The Three Musketeers (The Modern Library) - Alexandre Dumas [6]
Our youth boasted a steed so noteworthy that no man could fail to take note of it. A Béarn nag, it was, twelve or fourteen years old, with a yellow coat and hairless tail, but not without swellings on its legs. As this nag walked with its head well below its knees, no martingale was necessary. Nevertheless, it managed to cover eight leagues a day regularly. Unfortunately the virtues of this horse were so well concealed under its weird coat and incongruous gait that, at a period when everybody was a connoisseur in horseflesh, its apparition at Meung (it had entered a quarter of an hour before by the Gate of Beaugency) created a sensation. And the discredit inspired by the beast naturally extended to its master.
This fact proved all the more painful to young D’Artagnan—to name the Don Quixote of this second Rosinante—because he was himself forced to acknowledge how ridiculous such a steed made him, excellent horseman though he was.
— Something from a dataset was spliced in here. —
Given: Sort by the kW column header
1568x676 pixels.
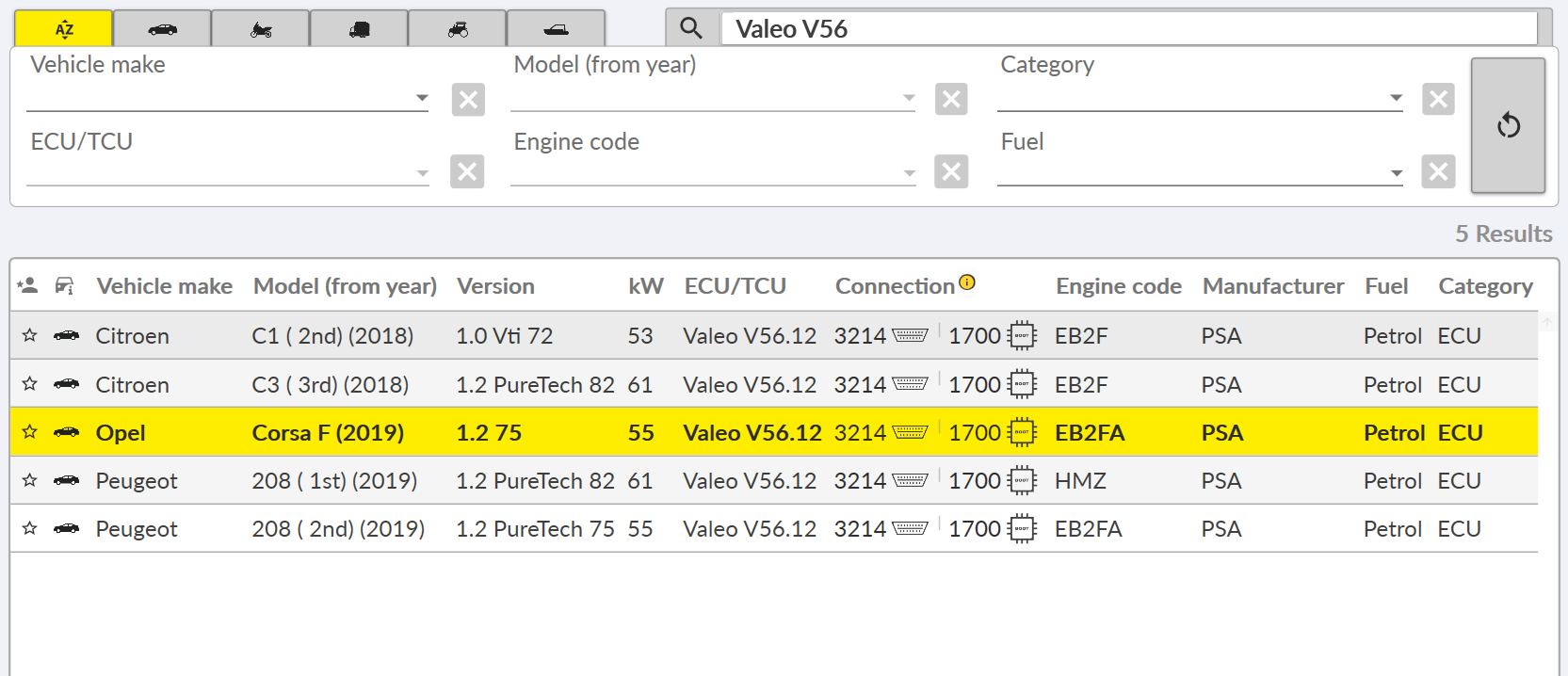Looking at the screenshot, I should pos(645,286).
Indeed, he had heaved a deep sigh as he accepted this gift from his father. He was aware, of course, that such a beast was worth at least twenty livres. But the words accompanying the gift were beyond all price.
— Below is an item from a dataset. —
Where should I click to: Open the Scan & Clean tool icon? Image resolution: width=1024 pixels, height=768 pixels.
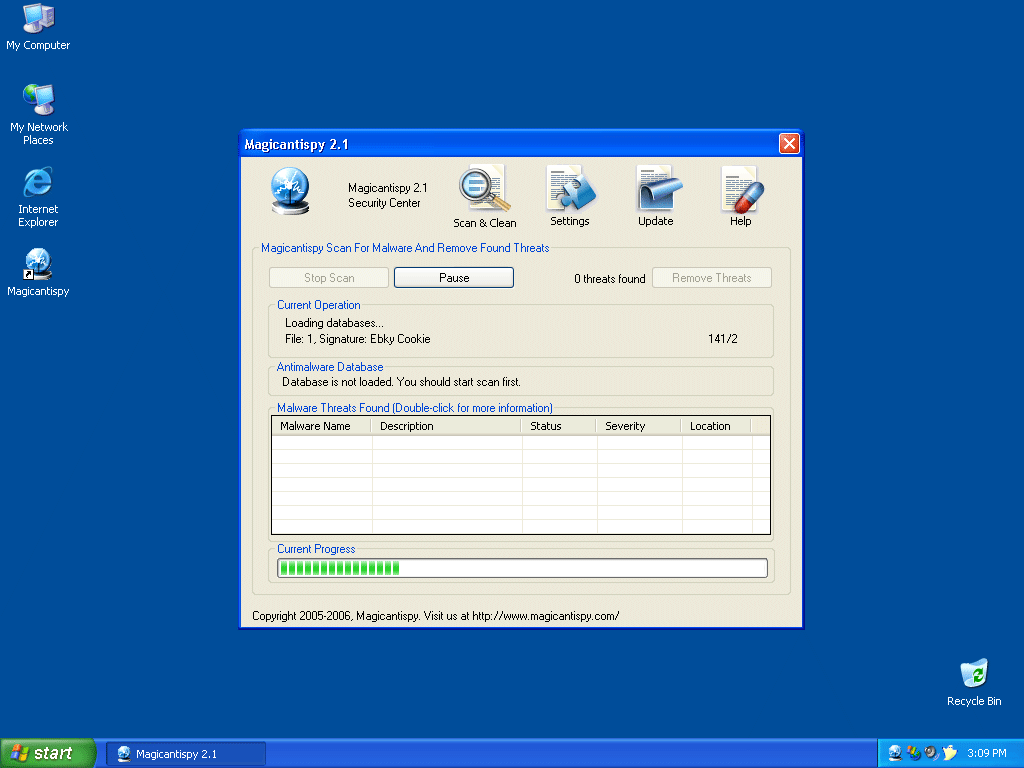484,190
“My son,” said the old Gascon gentleman in that pure Béarn patois which Henry IV had never succeeded in shedding, “my son, this horse was born in your father’s house some thirteen years ago, and here it has remained ever since. This ought to make you love the beast! Never sell it; let it die quietly and honorably of old age. If you should go to the wars with it, then care for it as faithfully as you would care for an old servant. At Court, should you ever have the honor to go there,” Monsieur d’Artagnan the elder continued, adding parenthetically that it was an honor to which his son’s ancient nobility entitled him, “be sure worthily to uphold the name of ‘gentleman’ which has been dutifully borne by your ancestors for more than five hundred years. Do this both for your own sake and for the sake of your own people—I mean your relatives and friends. Endure nothing from anyone save the Cardinal and the King. Nowadays a gentleman makes his way by his courage—do you understand?—by his courage alone! Whoever trembles for but a second has perhaps lost the bait which fortune held out to him in precisely that second. You are young. You ought to be brave for two reasons: first because you are a Gascon and second because you are my son! Never avoid a quarrel: seek out the hazards of high adventure. I have taught you how to wield a sword; you have muscles of iron and a wrist of steel. Fight at every opportunity, the more blithely because duels are forbidden and therefore it will be doubly brave of you to fight.”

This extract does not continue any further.